→ **Exercise goal**
Whatever pictures the entries hold, omit them, and output exactly the lines from the one containing "Task: Select the Logo option" through the final line.

→ **Data records**
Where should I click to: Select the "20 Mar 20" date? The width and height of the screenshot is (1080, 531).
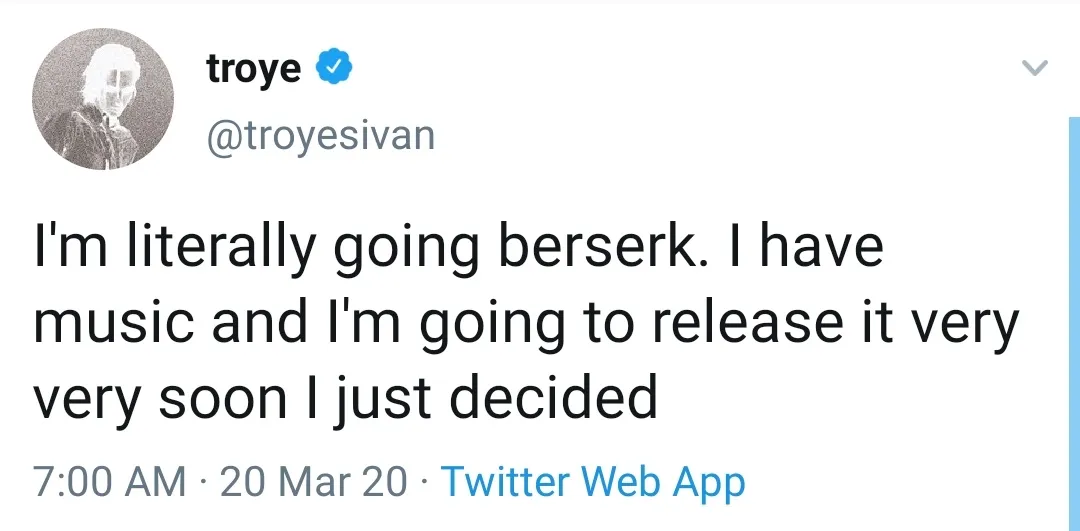click(x=313, y=482)
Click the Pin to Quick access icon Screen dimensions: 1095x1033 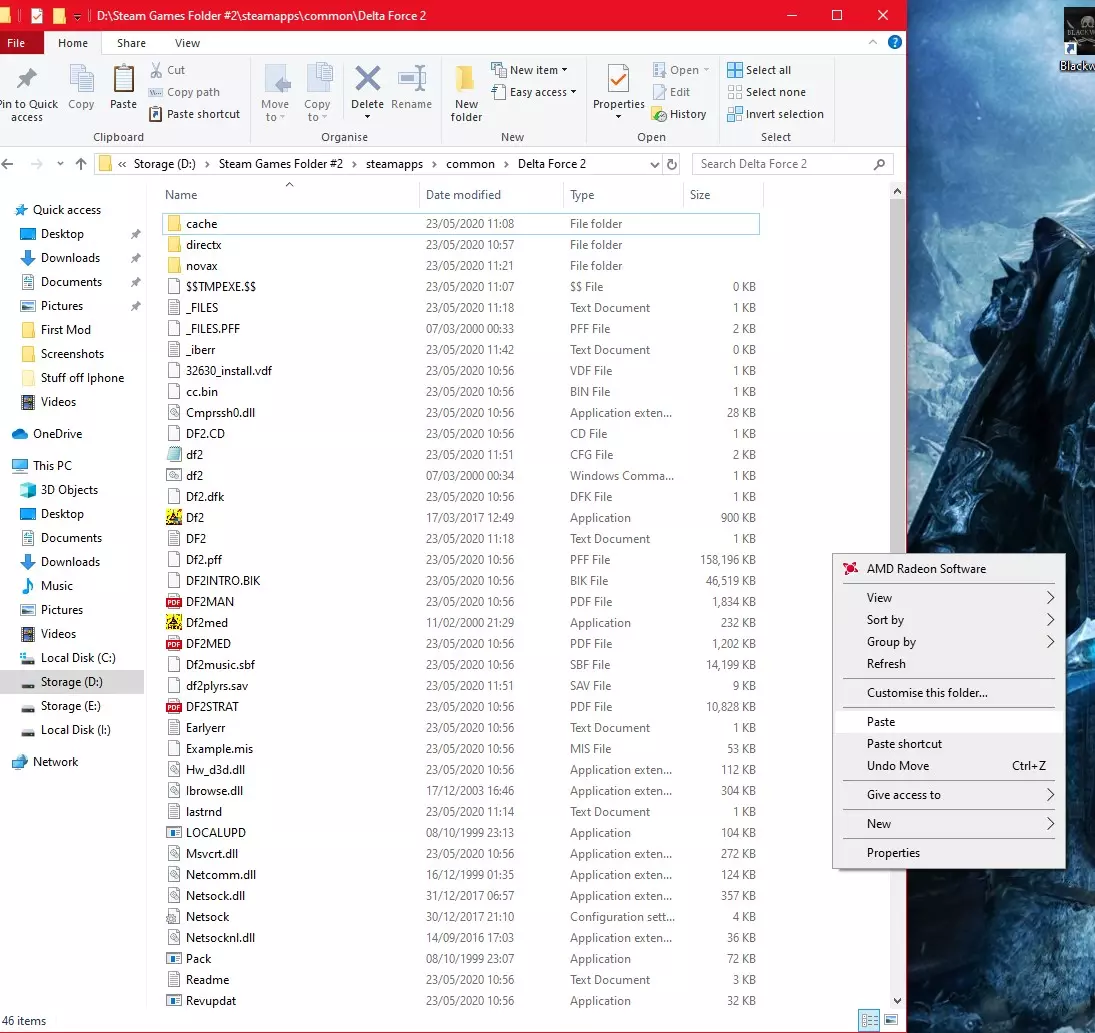[27, 80]
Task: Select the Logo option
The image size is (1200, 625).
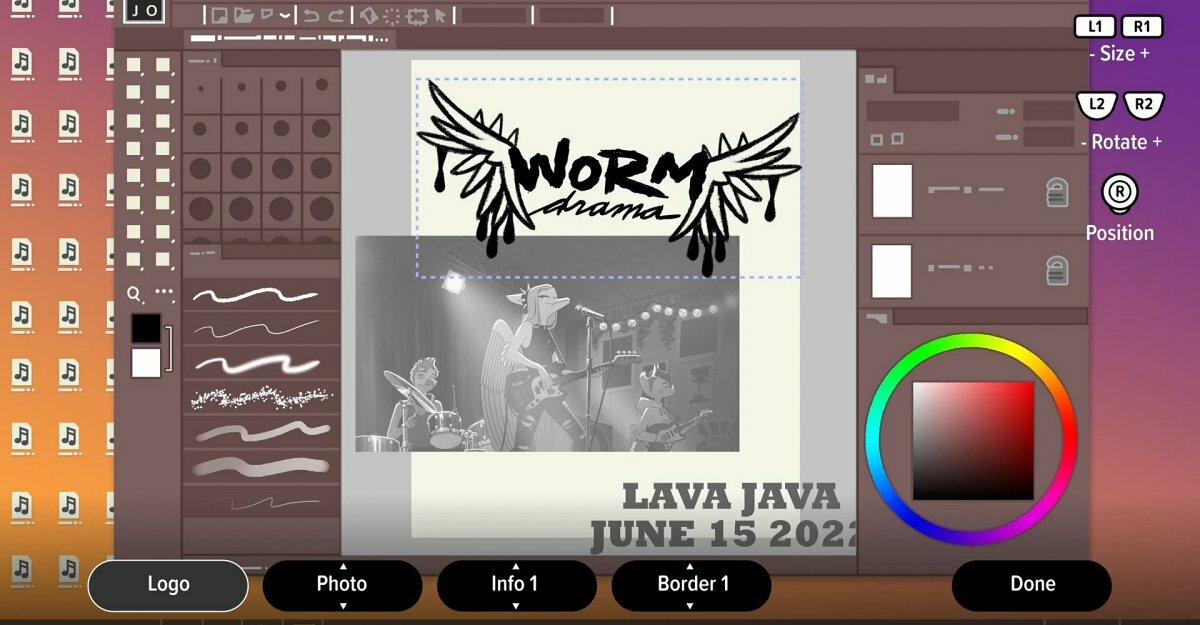Action: tap(168, 585)
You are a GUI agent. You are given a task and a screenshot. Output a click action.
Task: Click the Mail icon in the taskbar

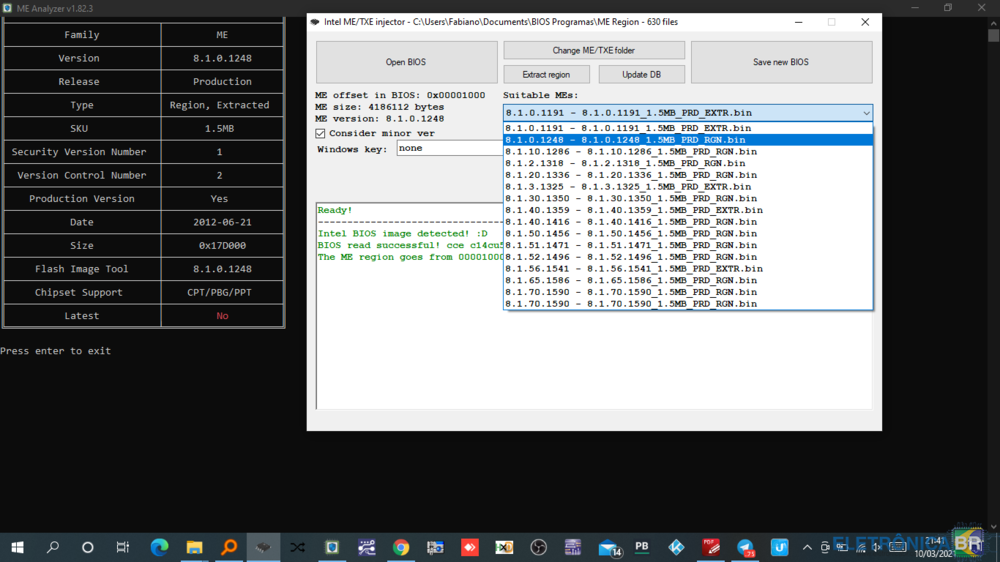coord(608,547)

→ **Result of this exercise**
Task: Select the Logo option
The image size is (1200, 625).
Action: tap(168, 585)
You are a GUI agent. You are given a task and a screenshot. Output a click action.
Task: Click the Mail icon in the taskbar

coord(608,547)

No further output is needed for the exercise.